My grandmother. She was a corsetiere and milliner herself so she stressed the importance of well-made and structured clothes as well as the small details in a garment. Coco Chanel is also easily one of my favourite style icons. I love her philosophy of understated elegance and her belief that a woman dresses from the skin up … If the things you wear under your clothes don’t fit right, you won’t look or feel your best. I love Vogue as well … Vanity Fair, and I also keep an eye on Pantene’s regular colour forecasts and their colour-of-the-year reports. My fabulous tangerine silk high-heeled Ralph Lauren espadrilles were purchased the year Pantene declared Tangerine Tango the colour of the year … I’m rarely that attentive to trends, but that colour was just too exuberant to ignore. It was thrilling to own one piece of clothing that was smack-bang on trend.

What are your top three fall essentials?
The first is a good trench coat – a good trench coat will take you anywhere. It’s classic, keeps you warm and dry, has deep pockets and gets you started on your espionage wardrobe. [Invest in] a pair of jeans in a flattering fit. No creeping down the backside! [Lastly is] a good pair of boots – something you can easily walk in and maybe even something that you can transition from fall into winter.

As a professor, what would you say are the worst fashion offences of students?
Fit – if it doesn’t fit properly, it doesn’t matter how stylish your clothes are. There are lots of people who aren’t fully honest about themselves. I’d also say yoga pants. Yoga pants flatter hardly anybody and I’ve definitely seen some appalling yoga pants! [The worst is] exposed bra straps or underwear. As a prof, I really shouldn’t know what colour or kind of underwear a student is wearing!

What are some of your favourite stores or fashion designers?
I really love Ralph Lauren – I loved Jennifer Aniston’s wardrobe in Friends. I also love Mexx. They have great pencil skirts. I’m not a big pants person, even in the winter – I have trouble fitting them. I think skirts are just more versatile and comfortable, especially for work.

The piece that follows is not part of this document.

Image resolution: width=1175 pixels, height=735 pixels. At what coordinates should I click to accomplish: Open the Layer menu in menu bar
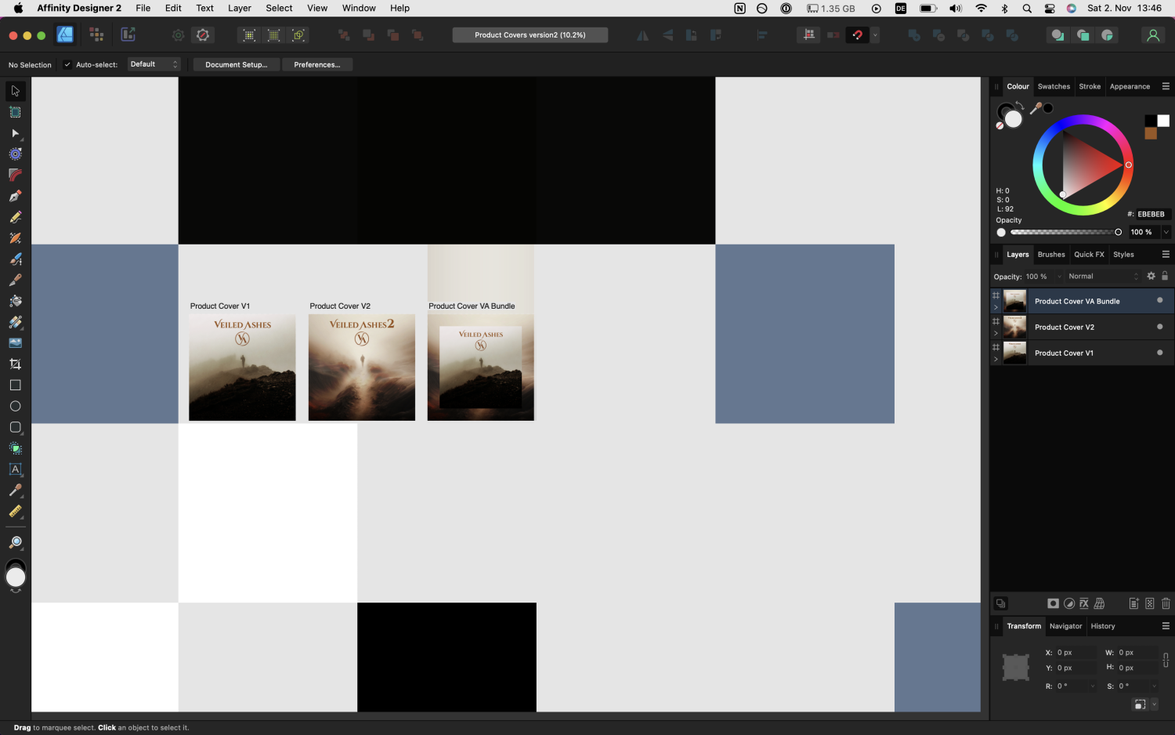click(x=239, y=8)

Whose wardrobe would you like to take over?
I would love to have the wardrobe worn by most of the major female characters on Mad Men. Even if I didn’t enjoy the plots of the episodes, I’d still happily watch the show for the clothes alone. Well, the clothes and the jewellery, of course!

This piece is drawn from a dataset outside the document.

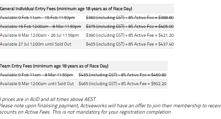The height and width of the screenshot is (119, 221).
Task: Click the $502.20 team total
Action: (x=159, y=84)
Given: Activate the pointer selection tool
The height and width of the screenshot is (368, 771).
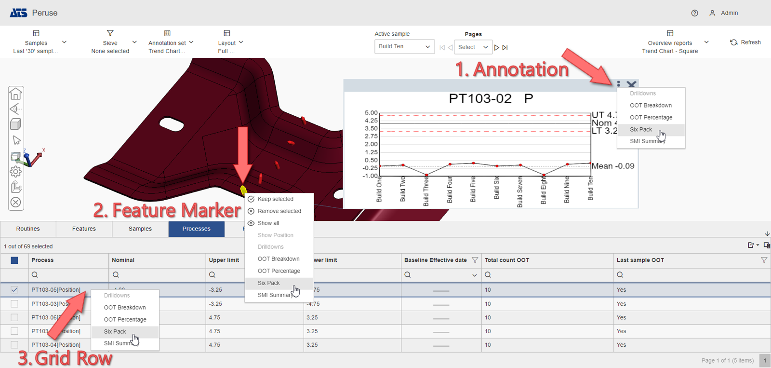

Some final words of wisdom for her students:
[Do] not…worry about what’s trendy or in style: wear clothes that are comfortable but not sloppy, that fit and flatter your body and colouring, and that express the best of the person you want to be. Moreover, when you start work after your studies are done, dress for the job you want, not the job you have. Aim high and keep it classy. Transitioning from university clothes to the professional wardrobe that may be required as you embark on post-university careers is challenging, not least because it can involve a significant financial outlay, so it’s worth starting to build a wardrobe of well-made staple pieces even while you’re still in school. Pay attention to the details of your clothes and never underestimate the power of accessories: the right jewelry, belt, scarf, handbag, or shoes can easily transform an outfit from ho-hum to wow.